• [ACTIVITY]:
Copy the stretch of lines in the stored items below from the line that contains "You are a GUI" through the line that contains "This screenshot has", keeping every character as it appears.

MATERIALS PROVIDED Block Start

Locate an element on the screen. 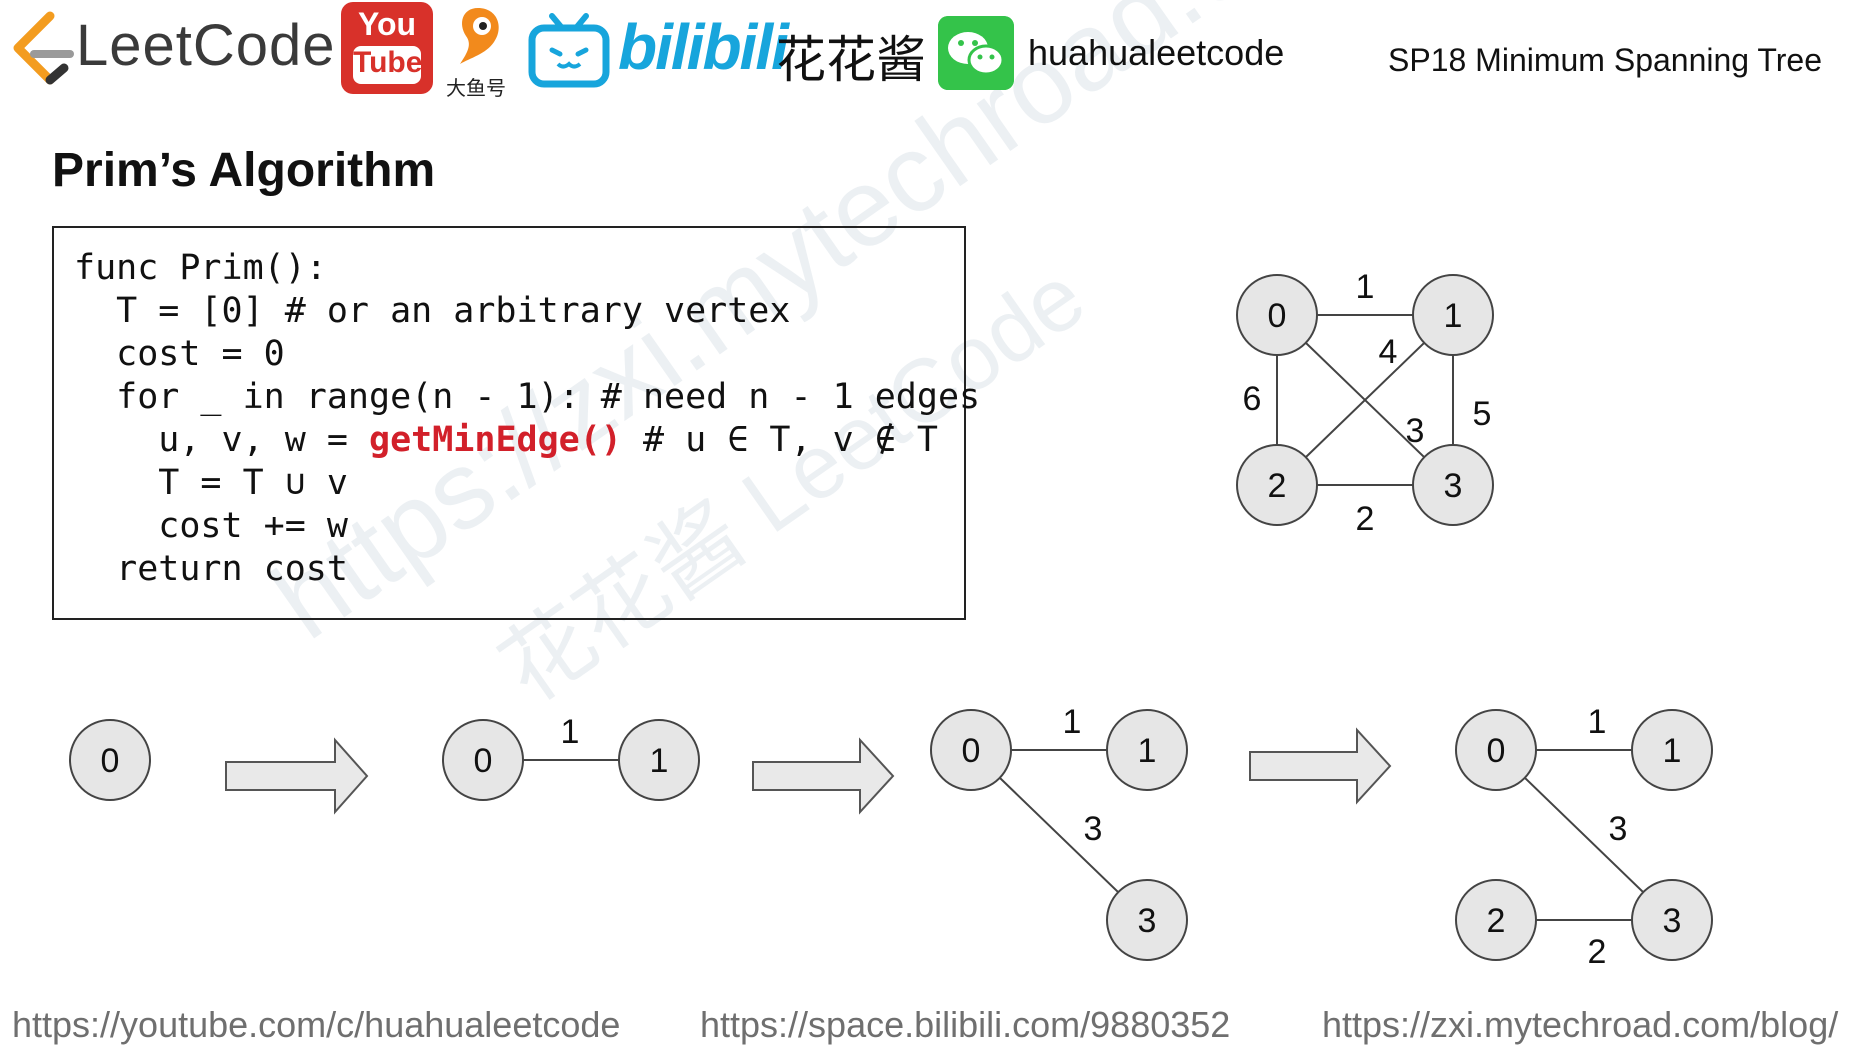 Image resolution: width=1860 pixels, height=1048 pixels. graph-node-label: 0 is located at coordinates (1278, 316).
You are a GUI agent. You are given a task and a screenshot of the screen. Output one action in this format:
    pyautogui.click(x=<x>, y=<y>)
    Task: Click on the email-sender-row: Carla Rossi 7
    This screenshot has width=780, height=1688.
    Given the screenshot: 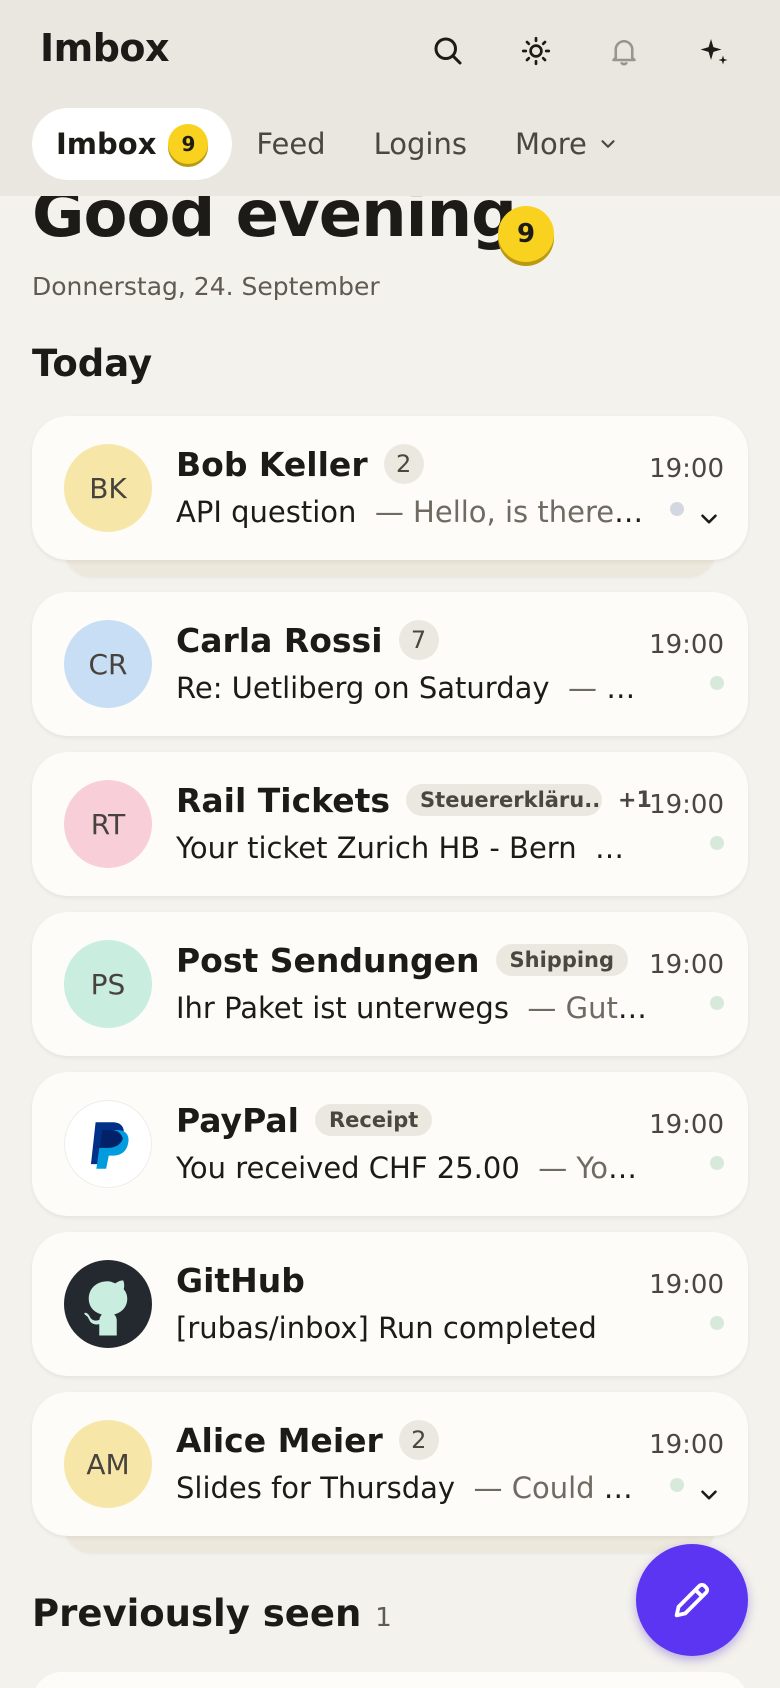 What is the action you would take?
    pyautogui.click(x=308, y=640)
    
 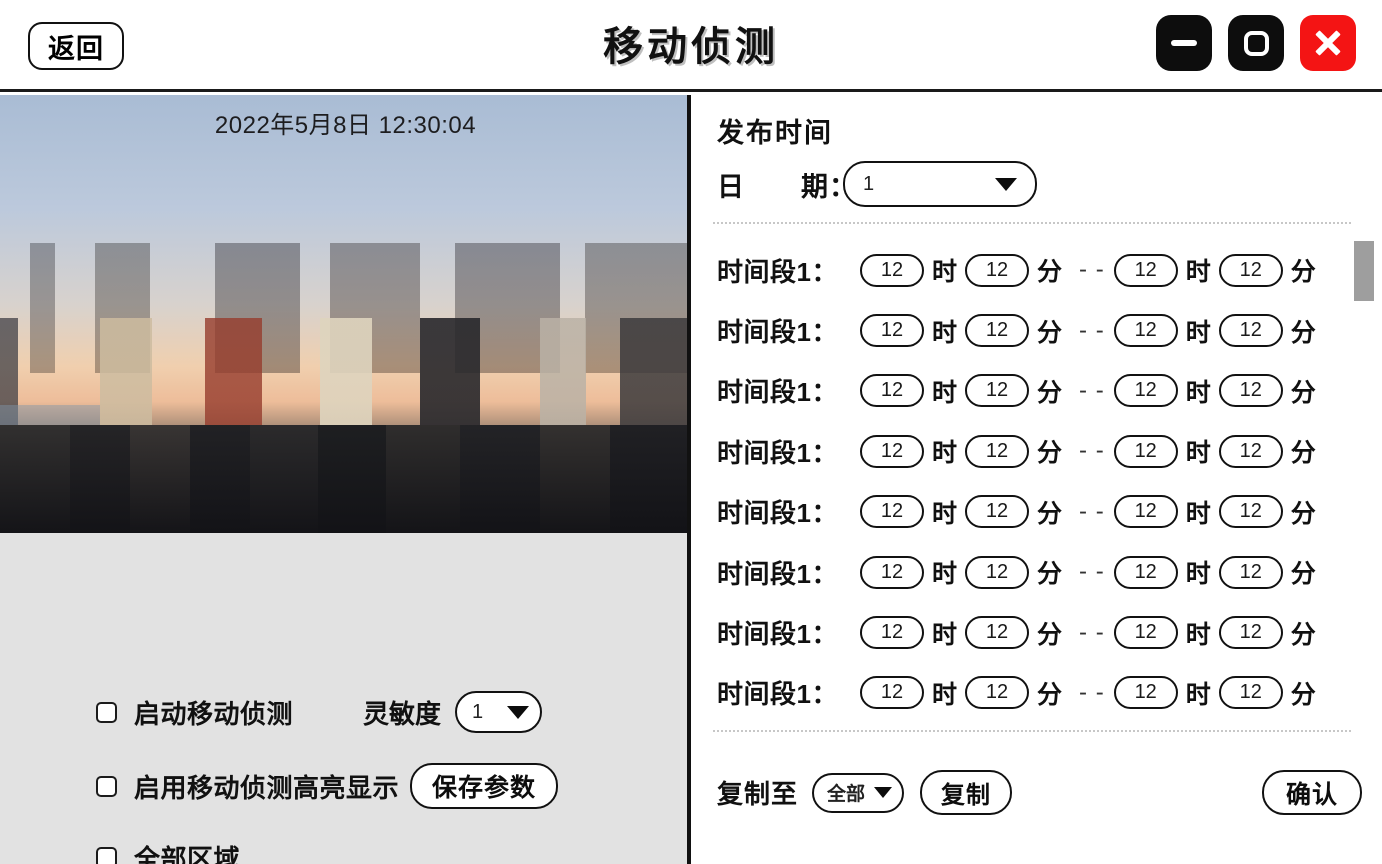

MATERIALS PROVIDED Block End

• [RESPONSE]:
You are a GUI agent. You are given a task and a screenshot of the screen. Output one action in this format:
    pyautogui.click(x=<x>, y=<y>)
    Task: Click on the email-sender-row: Carla Rossi 7
    This screenshot has width=780, height=1688.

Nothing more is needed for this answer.